The default of ephemeral caching enabled is a good fit for most conversations, where your follow-up messages come within a few minutes of each other. If you tend to step away and return to a chat much later, extended keeps the cache warm so the next message still gets a cache hit.

You'll find these options on the Providers screen under your Anthropic configuration. For where models and providers fit together, see Models & Inference.

Seeing the savings

Rephlo tracks how many input tokens were served from the cache versus processed fresh on each response. With detailed cache logging enabled (the default for Anthropic), this information is recorded so you can confirm caching is doing its job — a high proportion of cached tokens on later turns means the cache is being reused as intended.
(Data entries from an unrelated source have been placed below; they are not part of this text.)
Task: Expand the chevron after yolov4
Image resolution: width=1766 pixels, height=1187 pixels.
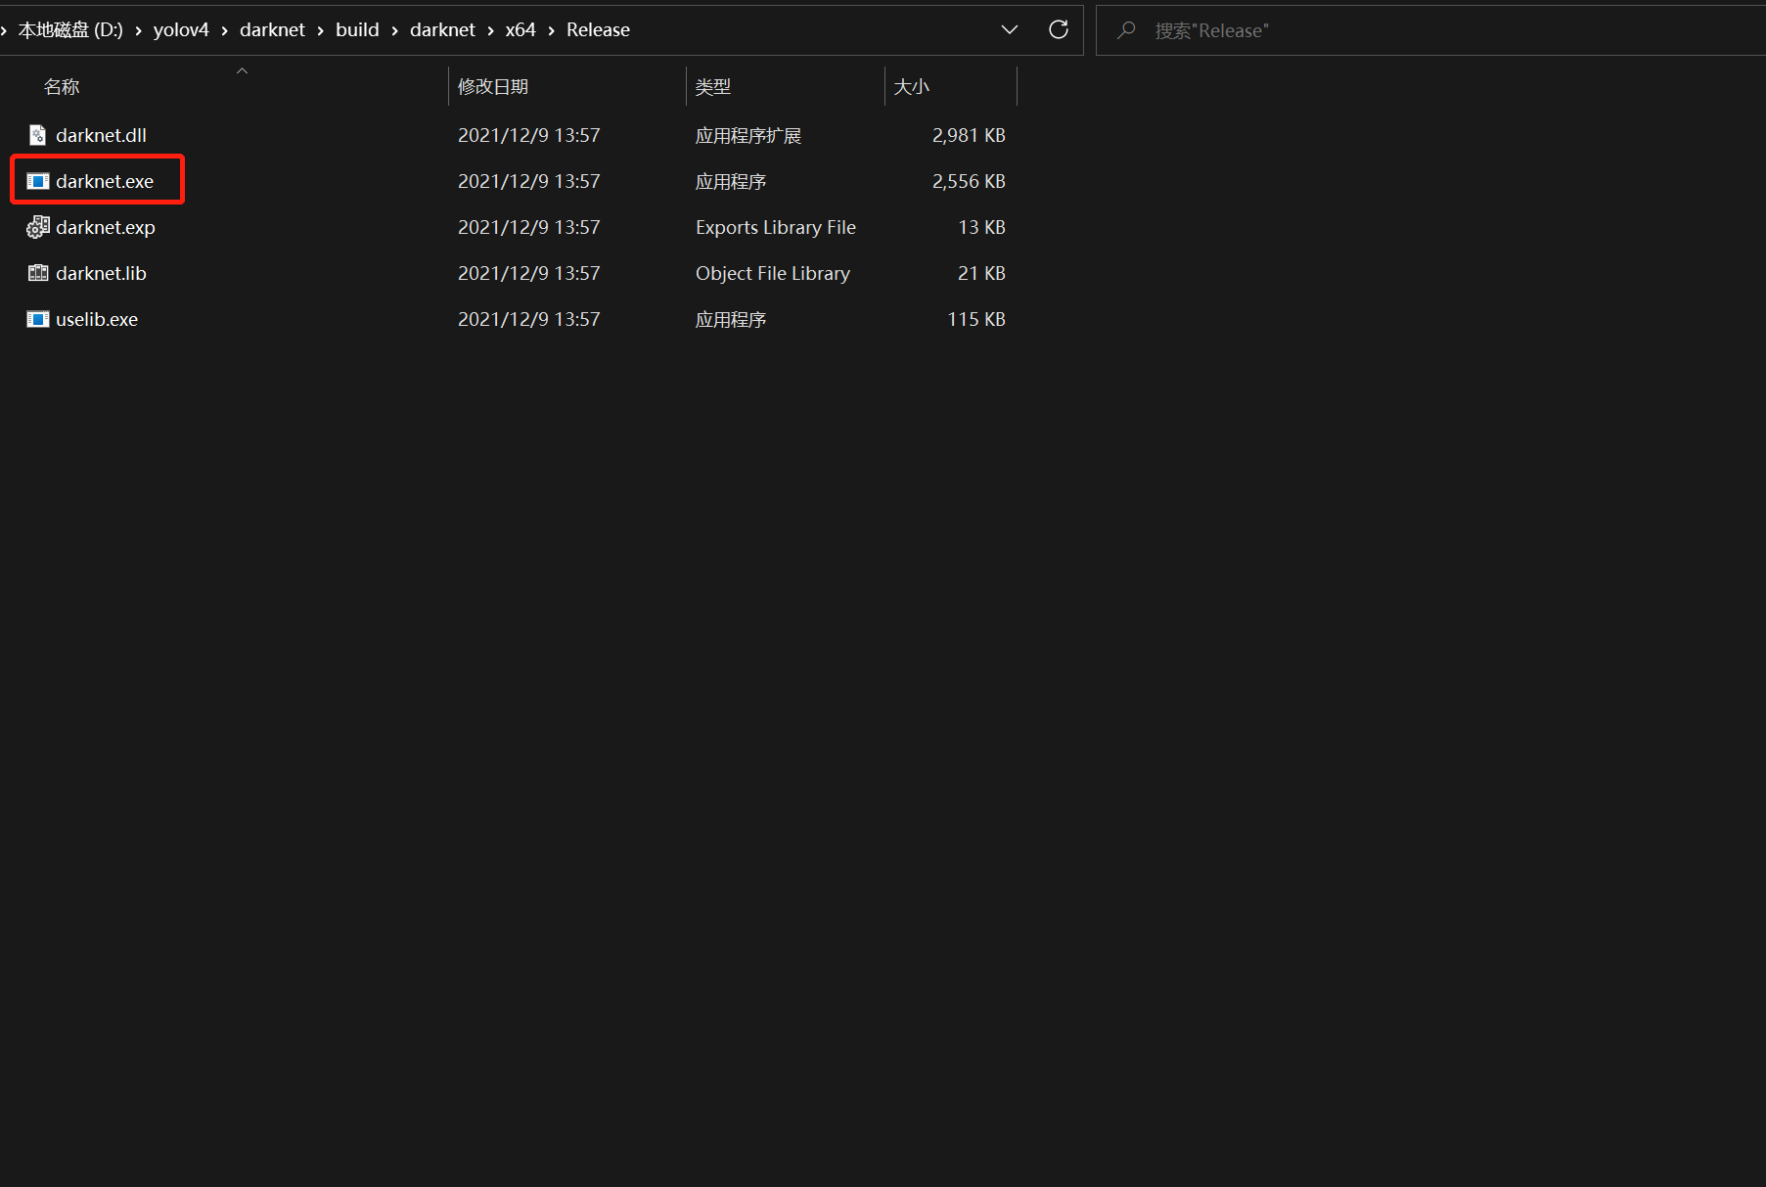Action: (x=224, y=30)
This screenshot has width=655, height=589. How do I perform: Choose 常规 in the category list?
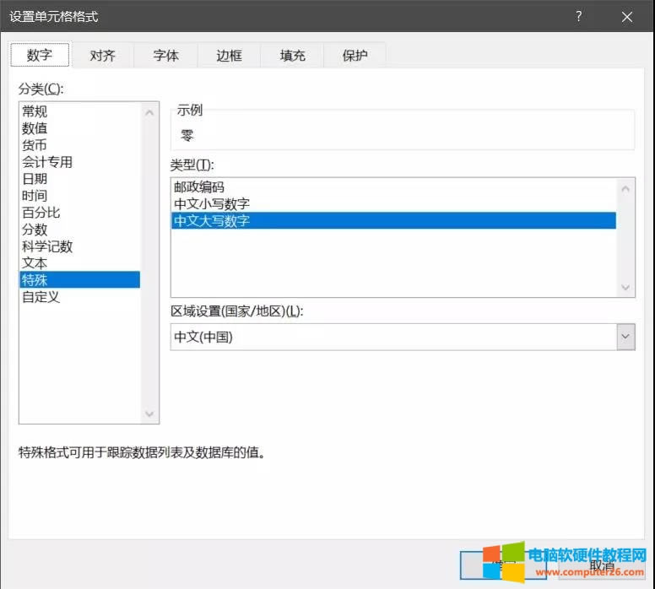(x=35, y=111)
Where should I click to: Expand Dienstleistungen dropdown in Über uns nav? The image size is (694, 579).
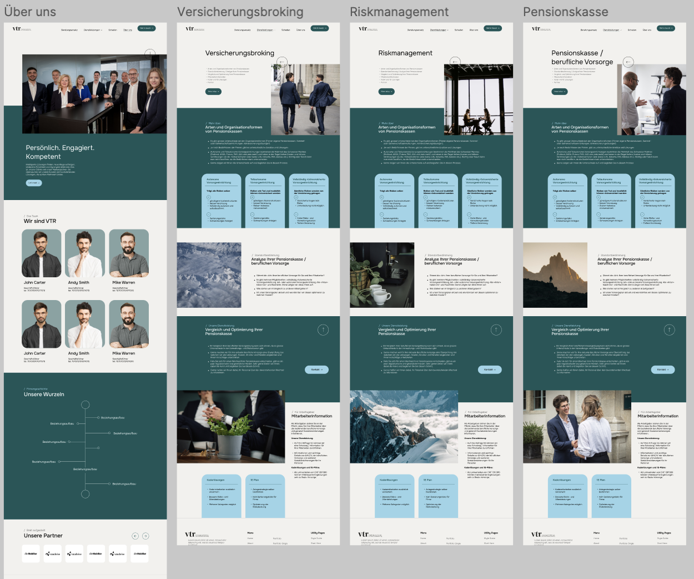coord(93,30)
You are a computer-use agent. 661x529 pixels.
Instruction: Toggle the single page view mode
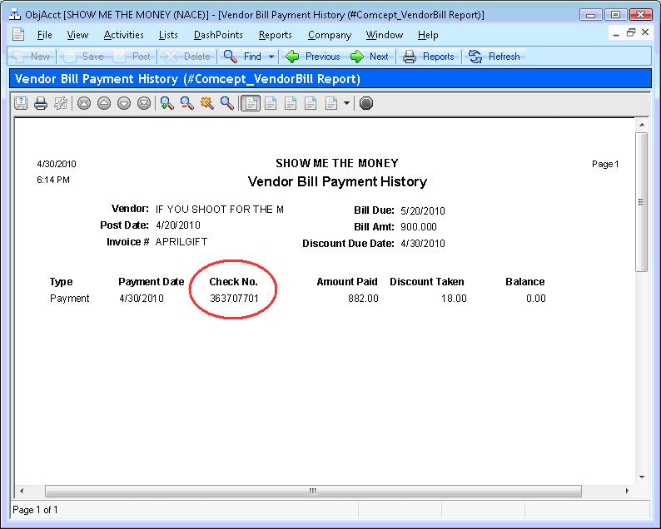[250, 103]
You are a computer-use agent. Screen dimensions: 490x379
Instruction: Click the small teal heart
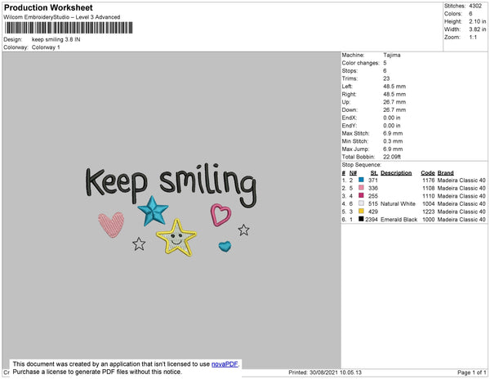tap(225, 247)
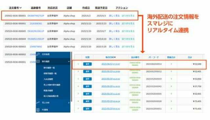
Task: Open transaction dated 2025/06/02 in list
Action: (111, 64)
The savings come from the provider charging less for cached input than for fresh input, so longer conversations with a stable Space context are where caching pays off most.

Quick tips

  • Attach a Space to a chat to make caching possible — it's the trigger.
  • Keep the Space context stable across turns. Rephlo handles this for you by only adding genuinely new context each turn rather than rebuilding the whole block.
  • Don't worry about a "cold" cache. The first turn writes the cache; there's no penalty if a later turn happens to miss — it just processes normally.